* [Task requirements]:
Give back every line of the listing below word for word, leaving out the pictures.

* [Task data]:
┄┄┄┄┄┄┄┄┄┄

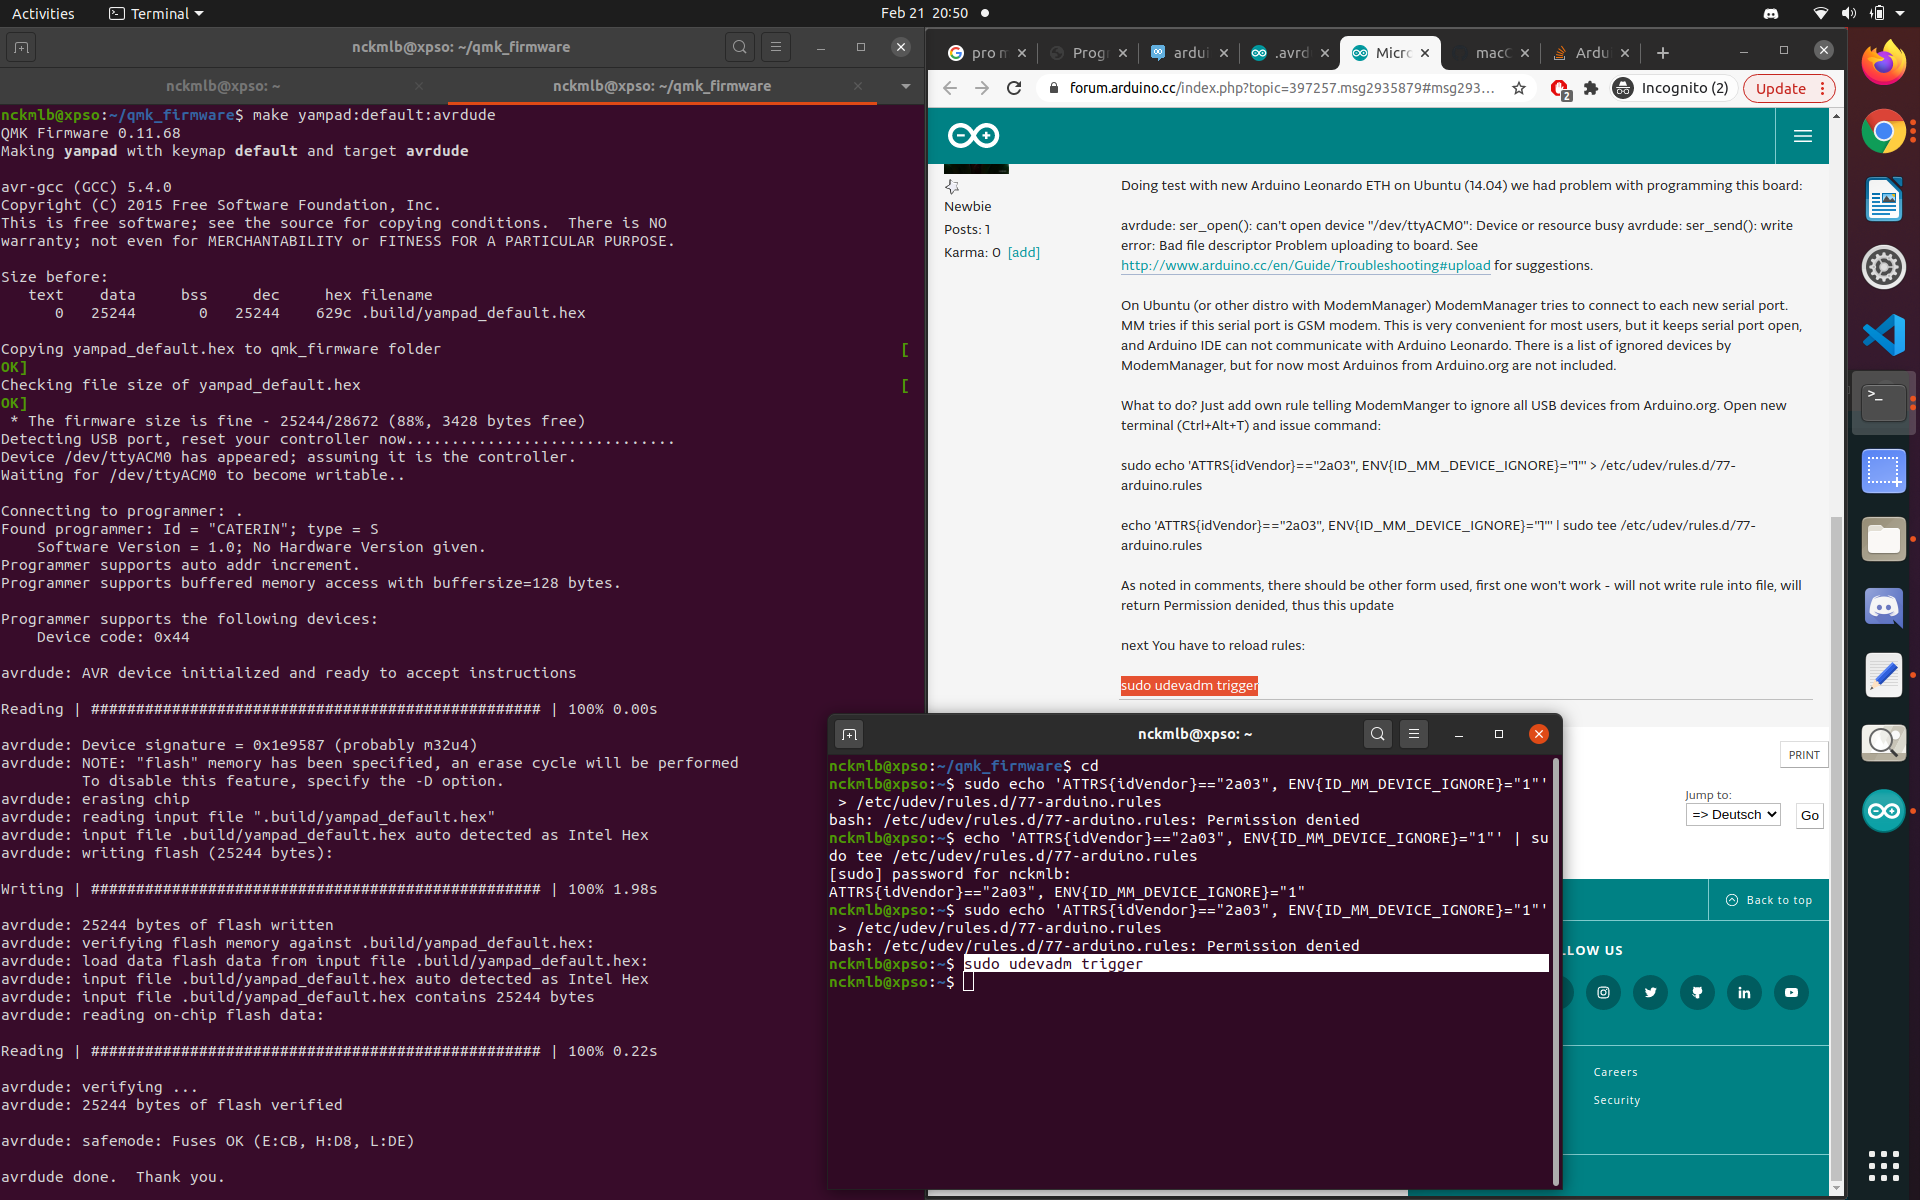Click the Incognito mode indicator
The image size is (1920, 1200).
[1668, 87]
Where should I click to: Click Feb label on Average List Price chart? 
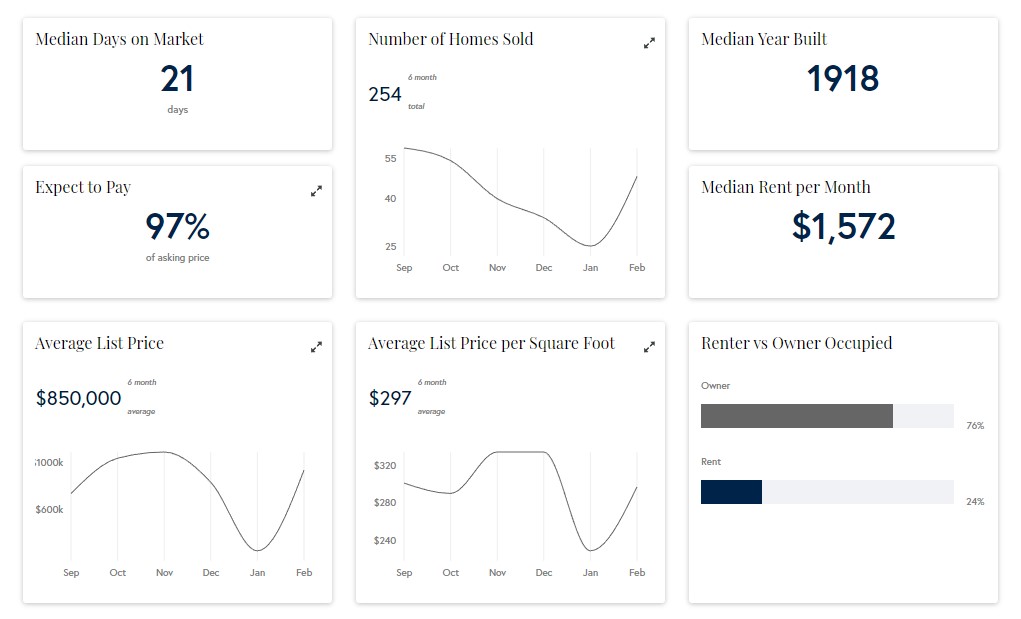tap(304, 573)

┄┄┄┄┄┄┄┄┄┄

* [Output of the exercise]:
Click the Incognito mode indicator
The image size is (1920, 1200).
[1668, 87]
Where should I click to: Click Feb label on Average List Price chart? 
tap(304, 573)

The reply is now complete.